=== Extrait du texte ===

La première fois, tous trois sont partis à Lorient (Morbihan), un dimanche, à deux heures de route de chez eux. Matthieu est à l’arrière, les parents, devant. Personne ne parle dans l’habitacle, alors Jean-François, le père, allume l’autoradio. Arrivés à destination, une jeune Espagnole ouvre la porte de son studio. Nathalie, la mère, la jauge du regard, explique la situation. Matthieu, un géant de 2 m au visage doux, a 23 ans, il souffre d’une déficience intellectuelle sévère. Il peut être impressionnant, mais il est vulnérable. Il faut prendre soin de lui. Elle dépose 150 euros sur la table et ferme la porte. Dans la voiture, les minutes passent en silence. Que dire ? Nathalie et Jean-François en ont déjà discuté pendant des heures. Non, il n’est pas normal de conduire son fils chez une prostituée. Mais rien n’est normal depuis la naissance de Matthieu. Avec les années, ils se sont habitués à cette tristesse, à cette colère, à cette injustice. À cette résignation : le quotidien étouffe le deuil impossible d’une vie normale. Le couple masque l’usure par sa détermination à rendre leur fils heureux. Parfois, les cicatrices se rouvrent. Mais le jeune homme fait son retour dans la voiture avec un sourire jusqu’aux oreilles. Il commence à raconter d’une voix enjouée : « Ça s’est bien passé, elle m’a… » Jean-François coupe court. « Ah non, ça, Matthieu, tu le gardes pour toi. »

La première fois que Jean-François a évoqué la scène auprès de ses amis, il a éclaté en sanglots. C’était une fin de soirée, sous une tonnelle. La fatigue et l’alcool aidant, il a crevé comme un ballon de baudruche et a lâché le morceau. « Vous imaginez, pour un père, en arriver à ça ? C’est perturbant. C’est dur. Que c’est dur… » Mais les parents avaient-ils vraiment le choix ? Ces visites hebdomadaires chez les prostituées, devenues rituelles, sont l’unique réponse à des années de souffrance, marquées par le renvoi de l’institut médico-éducatif (IME) où Matthieu était pris en charge, après une garde à vue pour agression sexuelle et un passage devant le juge qui s’est soldé par de la prison avec sursis. L’institution ne veut rien entendre : la sexualité des personnes handicapées n’existe pas. Conséquence : elle surgit, entraînant blessures et drames.

===

**À faire:**
1 > D'après l'extrait, quel âge a Matthieu ?
2 > Recopiez mot pour mot le passage de l'extrait commençant par « La première fois que » et allant jusqu'à « blessures et drames. ».

=== Section des données ===

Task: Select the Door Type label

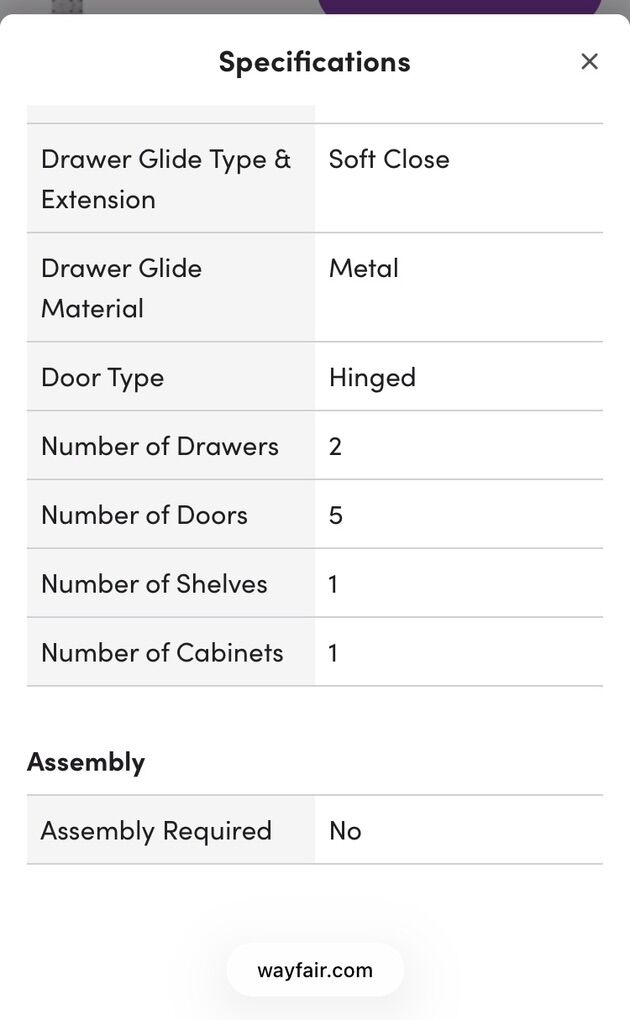Action: [x=102, y=377]
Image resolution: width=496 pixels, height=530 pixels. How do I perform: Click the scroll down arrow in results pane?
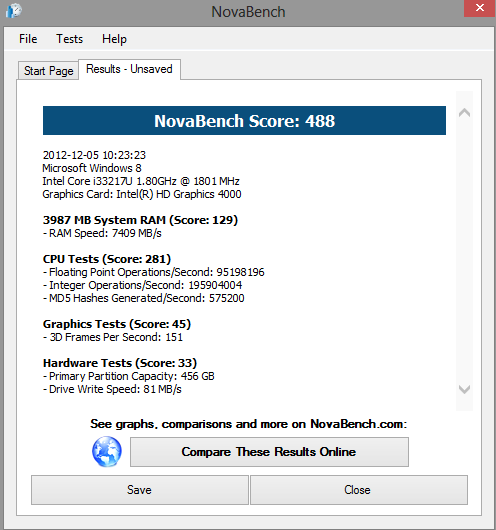[x=464, y=389]
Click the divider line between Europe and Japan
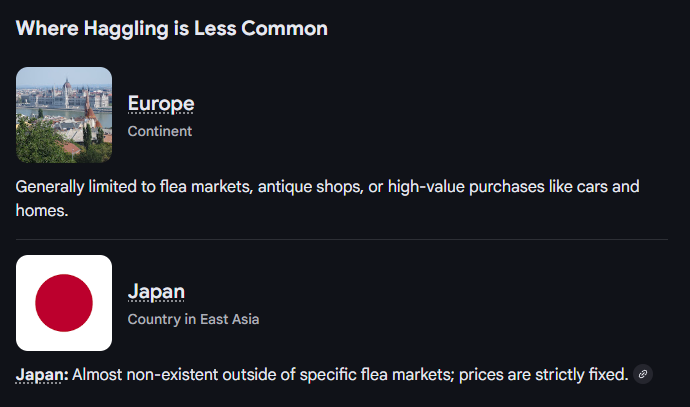 [x=341, y=240]
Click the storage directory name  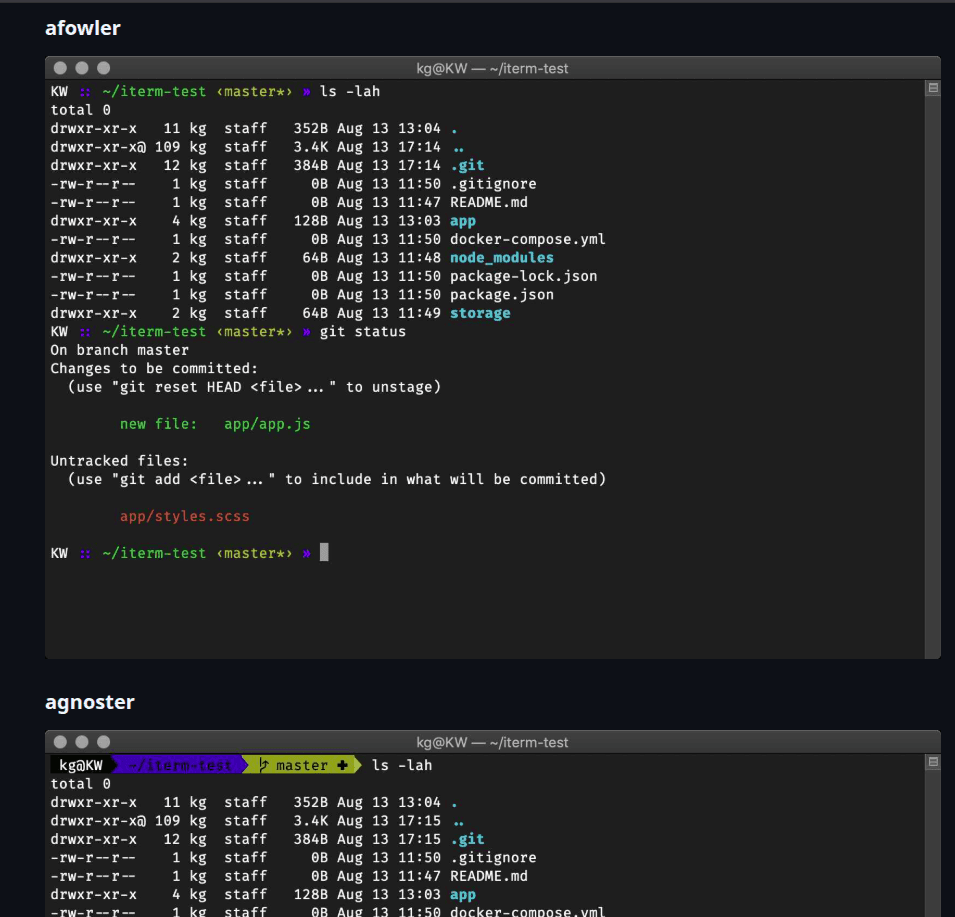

===

**Réponses par tâche:**
1 > 23 ans.

2 >
La première fois que Jean-François a évoqué la scène auprès de ses amis, il a éclaté en sanglots. C’était une fin de soirée, sous une tonnelle. La fatigue et l’alcool aidant, il a crevé comme un ballon de baudruche et a lâché le morceau. « Vous imaginez, pour un père, en arriver à ça ? C’est perturbant. C’est dur. Que c’est dur… » Mais les parents avaient-ils vraiment le choix ? Ces visites hebdomadaires chez les prostituées, devenues rituelles, sont l’unique réponse à des années de souffrance, marquées par le renvoi de l’institut médico-éducatif (IME) où Matthieu était pris en charge, après une garde à vue pour agression sexuelle et un passage devant le juge qui s’est soldé par de la prison avec sursis. L’institution ne veut rien entendre : la sexualité des personnes handicapées n’existe pas. Conséquence : elle surgit, entraînant blessures et drames.